Tiene una carga lírica y filosófica enorme esa reflexión, y da en el clavo de un fenómeno lingüístico y psicológico real: la degradación semántica.
El término mutó porque la experiencia humana colectiva empezó a nombrar con la misma palabra al veneno y al antídoto. Ese "celo" primigenio —el del zeal en inglés, la zelos griega— era fervor, devoción, cuidado intenso y ardor por proteger algo sagrado. Es el celo del artesano con su obra, el de la madre con el recién nacido o el del deber ético bien cumplido. Era una fuerza de entrega y custodia.
Sin embargo, el giro hacia lo nocivo no fue solo culpa de los poetas; los poetas solo fueron el espejo.
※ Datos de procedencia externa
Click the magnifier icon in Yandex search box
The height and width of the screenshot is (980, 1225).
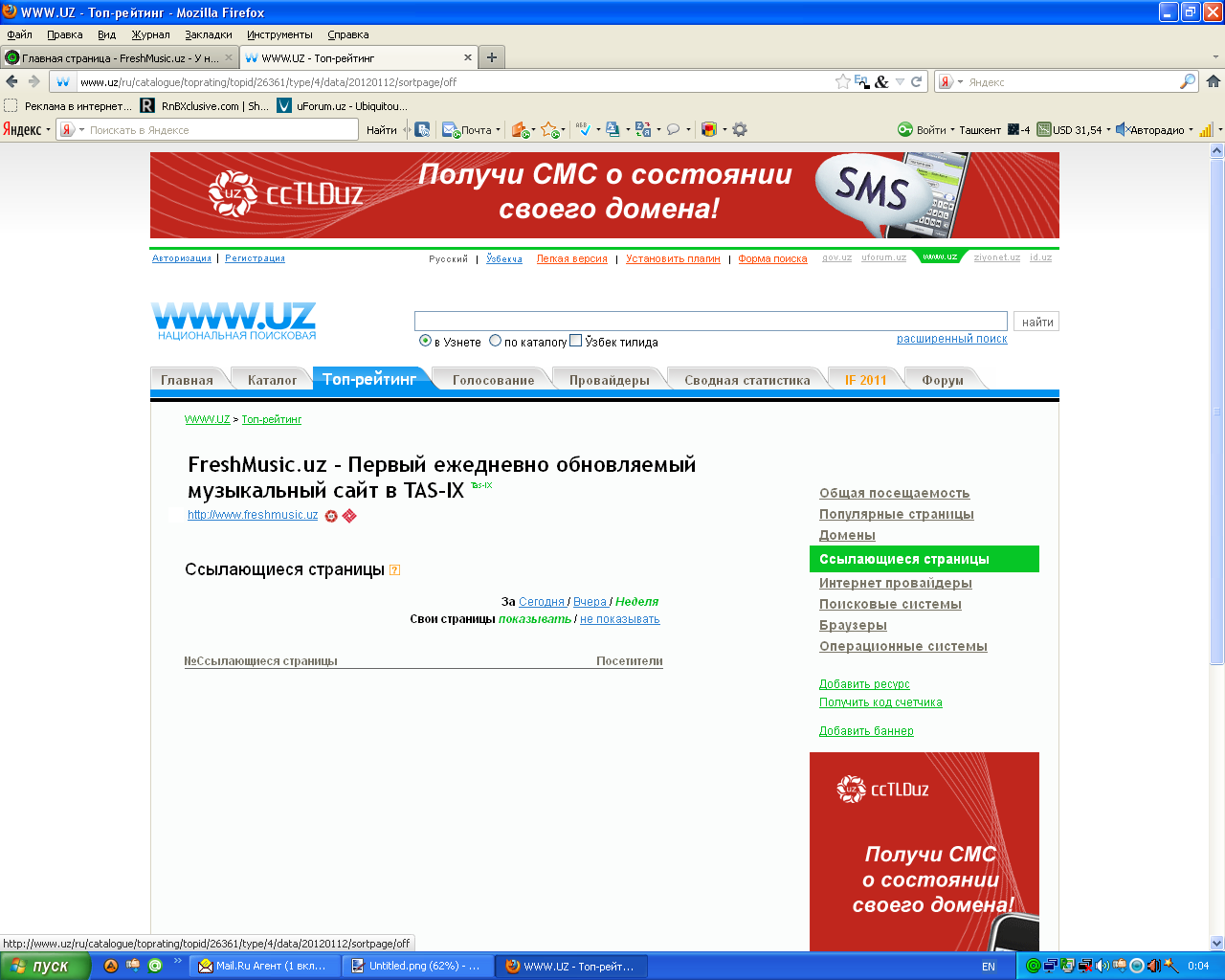tap(1187, 82)
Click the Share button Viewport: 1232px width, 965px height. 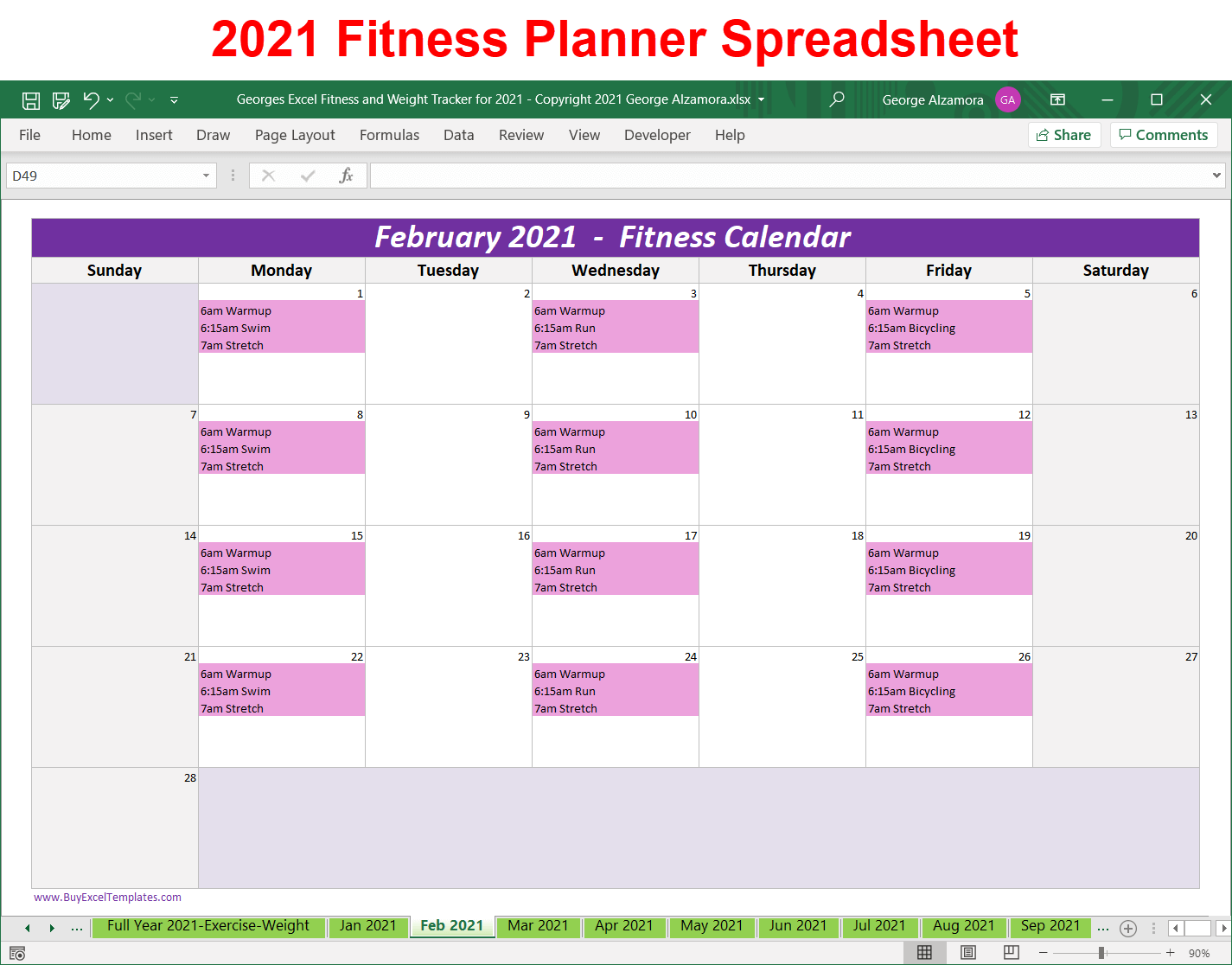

Ocurrió una confusión trágica entre custodiar el vínculo y poseer al sujeto:
Del "Celo por" al "Celo de": El celo noble busca cuidar la relación (celo por ti/por esto). La mutación patológica surge cuando la motivación pasa a ser el miedo a la pérdida del estatus o del control (tengo celos de lo que haces o de con quién estás).
El desplazamiento del eje: El celo original ponía el foco en el bienestar del destinatario (generosidad, esmero, protección). El celo moderno traslada el foco hacia la carencia del emisor (inseguridad, territorialidad, avaricia).
Rescatar o "desagraviar" el término en la práctica cotidiana es un ejercicio noble, aunque difícil contra el peso del uso popular. Requiere volver a separar los conceptos: revalorizar el esmero y la devoción como actos de amor maduro, y llamarle por su nombre a la patología —inseguridad posesiva, sospecha o celotipia—.
Al final, reclamar el sentido histórico del celo es reclamar un amor que se define por lo que ofrece y protege, y no por lo que exige y fiscaliza.